The philosophical and scientific approach of young anglers sometimes puts them in a cultural clash with the silver-haired men who traditionally ruled China’s fishing spots. “I think the old-timers were genuinely surprised to see a woman with a rod,” Yu recalls of her early outings. They would come over to check if she’d baited her hook properlyonly to walk away, confused, by her colorful and surprisingly effective micro-gear.

Besides this clash of the old and the new and the transgressing of gender boundaries, the fun of fishing also lies in the wisdom of sharing. One year into the sport, Yu has now joined a local girls’ fishing group of some 300 members, where they regularly organize events via WeChat. Their favorite spot is Beijing’s Liangmahe River, alongside local grandpas. Wu also regularly gives out his catches to the strolling grandpas in the park.

“Ancient Chinese literati didn’t fish to eat,” says Cao, echoing the classic wisdom. “They fished to cultivate patience, to observe nature’s rhythms, and to achieve that perfect balance between action and inaction.” That said, he occasionally runs into illegal poachers who fish using electric nets, and this spurs him into action: He waits until they’re gone and quietly confiscates their equipment.

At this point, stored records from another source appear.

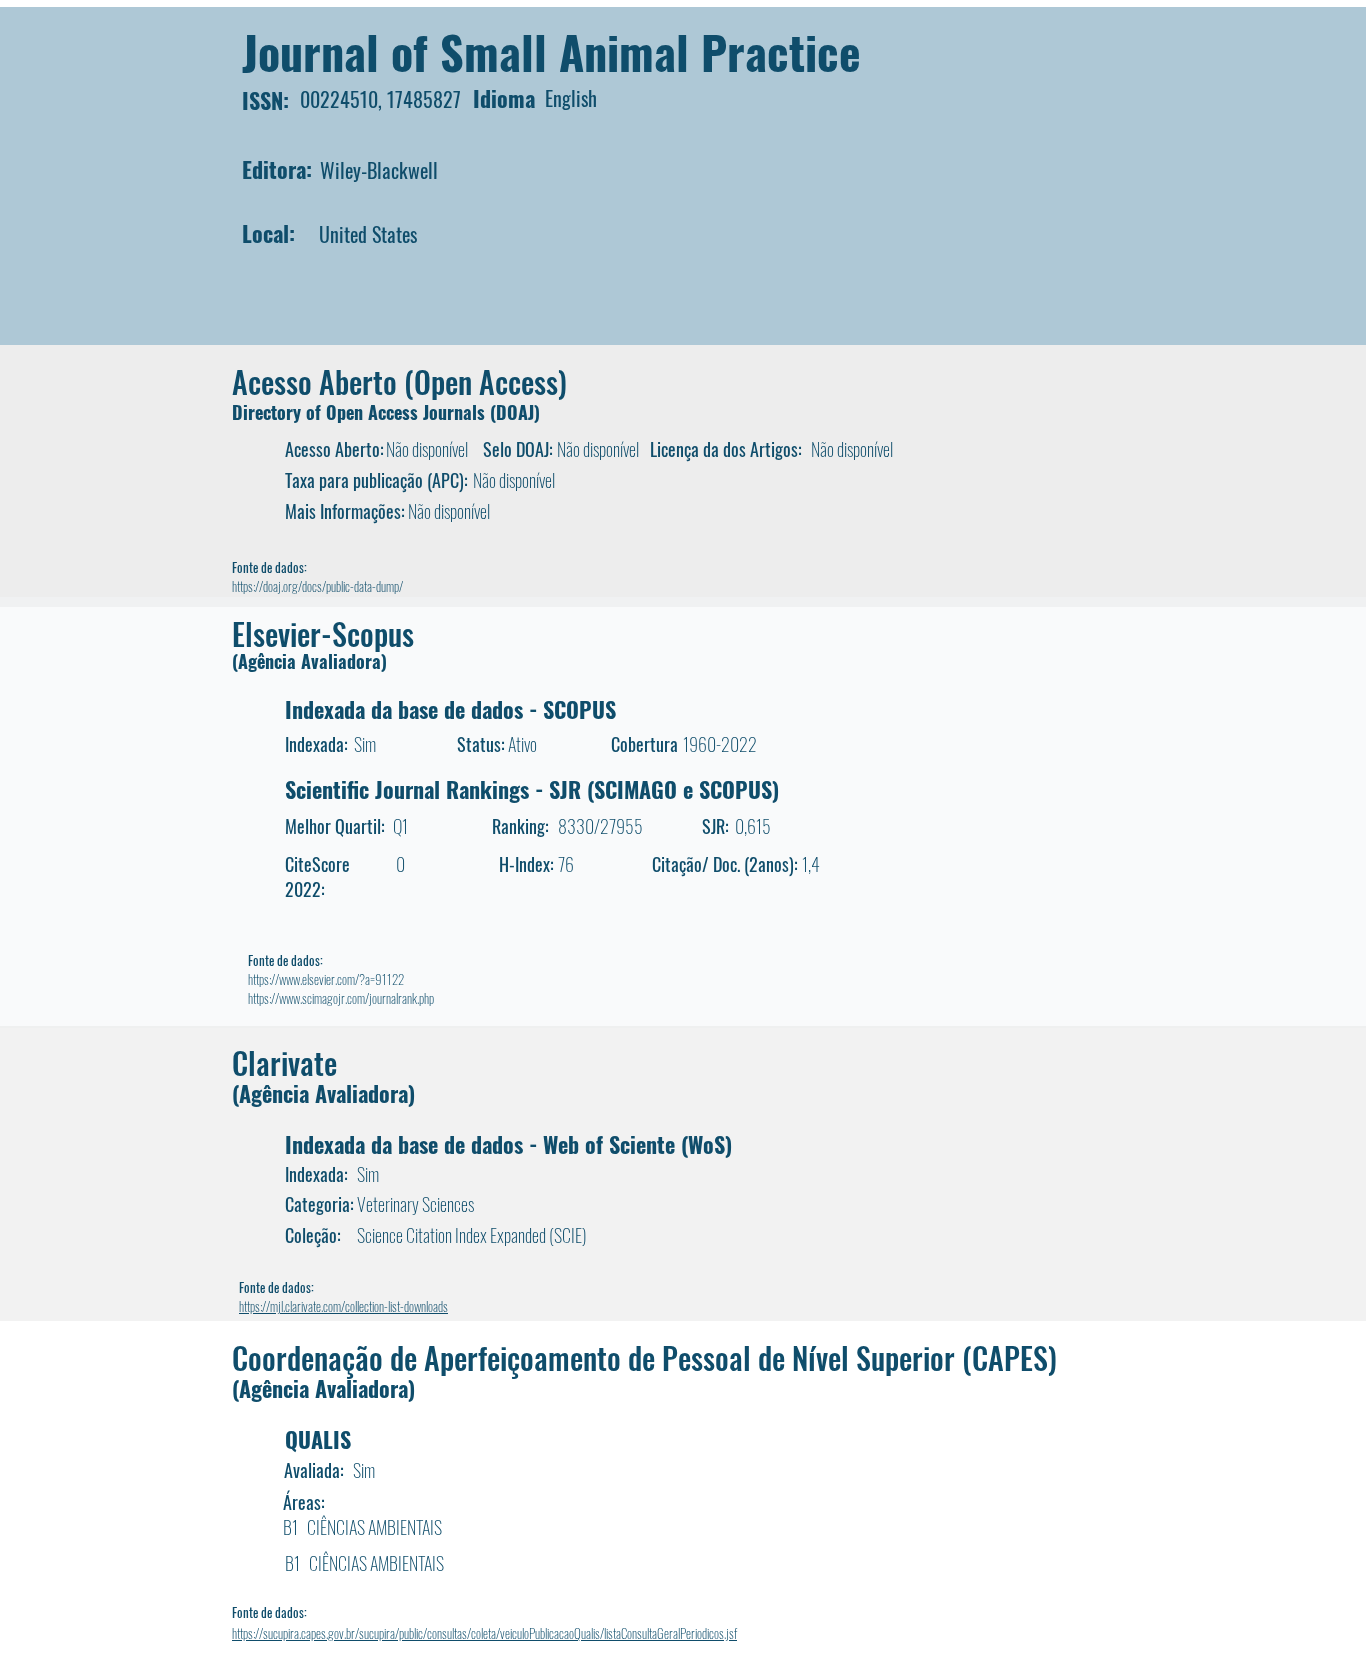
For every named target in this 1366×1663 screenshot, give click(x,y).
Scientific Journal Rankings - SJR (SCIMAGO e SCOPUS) (532, 789)
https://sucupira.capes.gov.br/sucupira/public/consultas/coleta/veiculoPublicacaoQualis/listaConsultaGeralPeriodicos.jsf (484, 1633)
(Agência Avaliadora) (309, 661)
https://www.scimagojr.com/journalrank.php (341, 998)
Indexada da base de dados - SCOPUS (450, 709)
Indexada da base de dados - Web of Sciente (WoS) (508, 1144)
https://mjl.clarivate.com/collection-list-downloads (343, 1306)
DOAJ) (518, 412)
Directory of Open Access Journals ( (364, 412)
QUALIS (318, 1439)
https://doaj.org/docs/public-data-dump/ (317, 586)
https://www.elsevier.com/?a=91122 (326, 979)
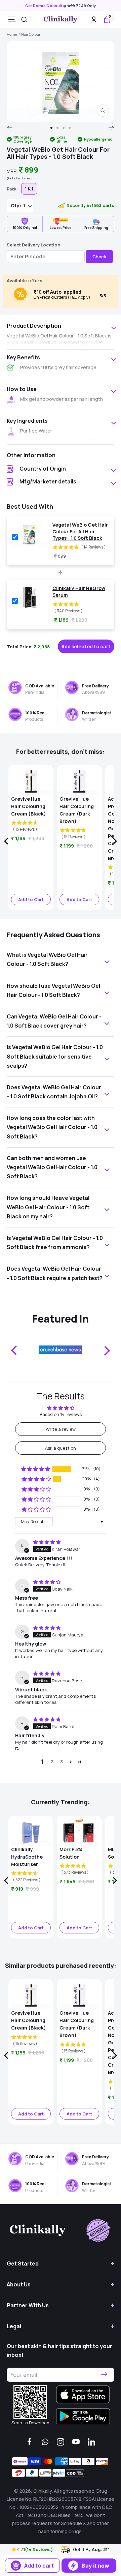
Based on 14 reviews (61, 1414)
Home (12, 34)
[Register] (104, 2374)
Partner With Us (28, 2305)
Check (99, 257)
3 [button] (61, 1761)
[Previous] (9, 127)
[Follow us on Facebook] (29, 2442)
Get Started (23, 2263)
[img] (47, 1542)
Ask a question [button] (60, 1448)
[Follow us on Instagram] (60, 2442)
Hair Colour (30, 34)
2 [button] (52, 1761)
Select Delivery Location (33, 245)
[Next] (111, 127)
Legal (14, 2326)
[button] (14, 2549)
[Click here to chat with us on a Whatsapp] (45, 2442)
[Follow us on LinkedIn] (91, 2442)
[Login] (93, 19)
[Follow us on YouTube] (76, 2442)
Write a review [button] (61, 1429)
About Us (19, 2284)
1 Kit (29, 188)
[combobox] (24, 20)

Chinese men examine different fishing rods at the Luya fishing exhibition in Shanghai

Businesses are now selling more than rods, lines, and bait—they’re offering a full “fishing ecosystem” for enthusiasts, from outdoor gear and apparel to cars designed to carry fishing equipment (VCG)

China has several regulations on civil fishing, including bans in protected waterways and a 10-year ban on all productive fishing in the Yangtze River, issued in 2020. “As long as these constraints are met, the impact of individuals’ fishing activities on the environment is actually minimal,” Yang Guihong, associate professor of the School of Economics & Management at Beijing Forestry University, tells TWOC.

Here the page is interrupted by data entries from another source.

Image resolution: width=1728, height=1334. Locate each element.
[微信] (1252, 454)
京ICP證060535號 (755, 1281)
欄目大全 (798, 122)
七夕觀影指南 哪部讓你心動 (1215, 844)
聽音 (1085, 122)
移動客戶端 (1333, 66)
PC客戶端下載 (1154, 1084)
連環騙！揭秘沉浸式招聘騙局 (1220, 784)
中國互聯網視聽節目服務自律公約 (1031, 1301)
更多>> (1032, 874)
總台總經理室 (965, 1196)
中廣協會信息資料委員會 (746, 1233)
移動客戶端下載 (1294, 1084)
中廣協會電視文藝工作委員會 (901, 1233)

In June of this year, a draft of an amendment to the Fisheries Law was introduced. It aims to encourage recreational fishing activities as a form of leisure by improving regulations and clearly demarcating them from industrial fishing operations.

As the sun sets over the stretch of water where the Mongols once built their empire, Wu packs his rods, puts on his hat, and nods goodbye to his new retiree friends. China’s young urbanites are quietly rewriting the social contract of leisure, blending millennia-old philosophy with contemporary rebellion.

More than just a trend, the fishing revival is a coping mechanism for a generation squeezed between ambition and exhaustion. “We’re not ‘lying flat,’” says Wu. “We’re lying in wait.”